# Task objective:
From the line containing "Image resolution: width=653" to the end of the records below, output each line exactly; include both ends and nothing else.
(Beginning of Excerpted records)
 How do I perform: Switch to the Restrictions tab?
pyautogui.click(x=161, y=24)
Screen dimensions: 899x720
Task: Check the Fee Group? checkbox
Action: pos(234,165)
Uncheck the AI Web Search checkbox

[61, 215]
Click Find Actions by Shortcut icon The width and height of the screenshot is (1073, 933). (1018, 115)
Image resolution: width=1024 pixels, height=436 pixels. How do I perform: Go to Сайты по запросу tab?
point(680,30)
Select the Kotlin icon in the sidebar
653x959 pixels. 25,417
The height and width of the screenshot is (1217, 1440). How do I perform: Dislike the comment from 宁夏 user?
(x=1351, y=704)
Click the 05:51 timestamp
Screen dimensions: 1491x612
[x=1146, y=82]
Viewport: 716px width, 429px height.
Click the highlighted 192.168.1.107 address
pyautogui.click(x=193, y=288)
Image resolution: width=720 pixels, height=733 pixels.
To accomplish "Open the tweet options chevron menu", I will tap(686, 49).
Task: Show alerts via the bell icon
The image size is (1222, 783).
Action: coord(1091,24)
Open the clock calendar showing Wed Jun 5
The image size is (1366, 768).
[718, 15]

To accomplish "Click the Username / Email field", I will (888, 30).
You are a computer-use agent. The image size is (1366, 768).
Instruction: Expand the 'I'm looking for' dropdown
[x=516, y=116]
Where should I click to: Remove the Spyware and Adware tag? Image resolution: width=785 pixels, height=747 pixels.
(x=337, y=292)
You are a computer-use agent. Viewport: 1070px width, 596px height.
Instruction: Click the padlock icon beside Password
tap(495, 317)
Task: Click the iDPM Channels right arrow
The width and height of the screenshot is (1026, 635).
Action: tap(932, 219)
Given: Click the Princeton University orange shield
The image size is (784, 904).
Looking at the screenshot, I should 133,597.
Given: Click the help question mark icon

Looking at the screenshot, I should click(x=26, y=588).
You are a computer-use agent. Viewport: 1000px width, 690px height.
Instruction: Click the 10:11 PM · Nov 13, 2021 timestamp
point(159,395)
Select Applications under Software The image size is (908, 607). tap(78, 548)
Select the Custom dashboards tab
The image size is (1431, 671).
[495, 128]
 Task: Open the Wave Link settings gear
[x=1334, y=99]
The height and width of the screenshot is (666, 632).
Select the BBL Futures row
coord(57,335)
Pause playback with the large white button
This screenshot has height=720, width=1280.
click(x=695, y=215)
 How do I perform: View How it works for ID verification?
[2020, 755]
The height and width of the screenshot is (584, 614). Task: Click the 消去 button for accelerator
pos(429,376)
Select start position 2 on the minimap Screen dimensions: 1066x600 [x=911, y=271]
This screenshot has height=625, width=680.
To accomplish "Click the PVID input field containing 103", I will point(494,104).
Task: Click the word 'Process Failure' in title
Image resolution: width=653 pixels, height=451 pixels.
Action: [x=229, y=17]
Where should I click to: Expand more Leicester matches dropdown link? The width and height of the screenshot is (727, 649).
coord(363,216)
(End of Excerpted records)
# Solution to the problem:
Image resolution: width=653 pixels, height=451 pixels.
Action: [x=229, y=17]
Where should I click to: Expand more Leicester matches dropdown link? The width and height of the screenshot is (727, 649).
coord(363,216)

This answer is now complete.